PoliticsAugust 16, 2018

Ardern says she wants radical transformation. Time to start believing she means it

Jacinda Ardern on the campaign trail. Photo by Phil Walter/Getty Images
Jacinda Ardern on the campaign trail. Photo by Phil Walter/Getty Images

The countless working groups are a kind of stalking horse for a big change, and voters will get to decide come 2020, writes former National Party cabinet minister Wayne Mapp

One of the things that is notable about this government is how so many of the ministers, from the prime minister down, signal their intent with reference to “radical transformation”. The term has been used to cover issues as broad as climate change, education, health, land use, taxation, workplace relations and cultural relationships.

The latest example came from the prime minister in her impromptu speech yesterday to striking primary teachers. Standing outside parliament, she supported the calls for radical change, saying that “radical change takes time”. She left her audience with the strong impression she was with them, saying she agreed with the messages on their billboards. This could be part of her personal empathy with her audience. Or it could mean a that a major shift is about to occur in New Zealand education.

The government is notable for the number of working parties and task forces it has established, many with the explicit purpose of starting a “conversation” as the prime minister so frequently talks about. The explanation for their proliferation offered by the National opposition is that the government had not prepared itself for government, and that this was a way of making up for that. Commentators tend to agree.

However, that is unlikely to be the only reason. There are many in the government, across all three constituent parties, that decry neoliberalism. This is shorthand for all the failures of the current economic paradigm. The frequency with which neoliberalism is castigated by government voices implies that it wants to fundamentally change New Zealand economy and society.

> Directions
In the opinion piece above about Jacinda Ardern's government, which issues does the writer say the term "radical transformation" has been used to cover?

> Supplied entries
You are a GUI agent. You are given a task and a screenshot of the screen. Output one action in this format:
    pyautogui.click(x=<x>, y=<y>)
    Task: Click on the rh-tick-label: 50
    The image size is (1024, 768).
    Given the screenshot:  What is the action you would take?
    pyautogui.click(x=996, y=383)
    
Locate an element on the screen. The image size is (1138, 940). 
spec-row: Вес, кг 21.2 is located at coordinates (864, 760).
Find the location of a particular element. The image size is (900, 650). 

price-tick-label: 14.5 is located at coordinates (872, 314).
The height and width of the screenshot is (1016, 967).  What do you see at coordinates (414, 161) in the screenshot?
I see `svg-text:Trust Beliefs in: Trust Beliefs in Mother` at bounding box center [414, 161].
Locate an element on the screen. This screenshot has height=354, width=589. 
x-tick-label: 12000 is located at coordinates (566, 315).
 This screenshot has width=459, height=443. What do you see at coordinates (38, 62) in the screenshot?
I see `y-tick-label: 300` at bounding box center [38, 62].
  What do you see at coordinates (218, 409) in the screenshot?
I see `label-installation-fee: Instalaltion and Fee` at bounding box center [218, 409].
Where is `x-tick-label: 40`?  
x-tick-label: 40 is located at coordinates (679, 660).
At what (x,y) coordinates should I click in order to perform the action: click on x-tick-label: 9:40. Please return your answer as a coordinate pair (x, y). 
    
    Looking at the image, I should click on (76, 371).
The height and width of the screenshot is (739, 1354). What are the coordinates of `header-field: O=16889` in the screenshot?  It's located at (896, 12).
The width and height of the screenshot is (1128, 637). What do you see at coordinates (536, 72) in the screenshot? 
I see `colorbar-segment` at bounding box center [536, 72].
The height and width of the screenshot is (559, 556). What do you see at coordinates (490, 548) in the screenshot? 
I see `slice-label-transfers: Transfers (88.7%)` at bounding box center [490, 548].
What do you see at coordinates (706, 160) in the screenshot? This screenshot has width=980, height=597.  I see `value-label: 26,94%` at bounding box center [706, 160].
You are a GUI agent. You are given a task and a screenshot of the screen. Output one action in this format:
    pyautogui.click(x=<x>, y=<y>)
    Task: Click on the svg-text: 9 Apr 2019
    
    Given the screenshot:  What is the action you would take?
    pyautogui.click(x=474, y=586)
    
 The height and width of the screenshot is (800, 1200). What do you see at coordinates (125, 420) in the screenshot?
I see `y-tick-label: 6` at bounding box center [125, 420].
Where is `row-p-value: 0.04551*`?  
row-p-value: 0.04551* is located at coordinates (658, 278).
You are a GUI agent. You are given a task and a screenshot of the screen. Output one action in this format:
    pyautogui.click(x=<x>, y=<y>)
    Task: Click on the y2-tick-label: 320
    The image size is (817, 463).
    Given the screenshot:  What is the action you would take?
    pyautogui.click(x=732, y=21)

> Response for this exercise
Climate change, education, health, land use, taxation, workplace relations, and cultural relationships.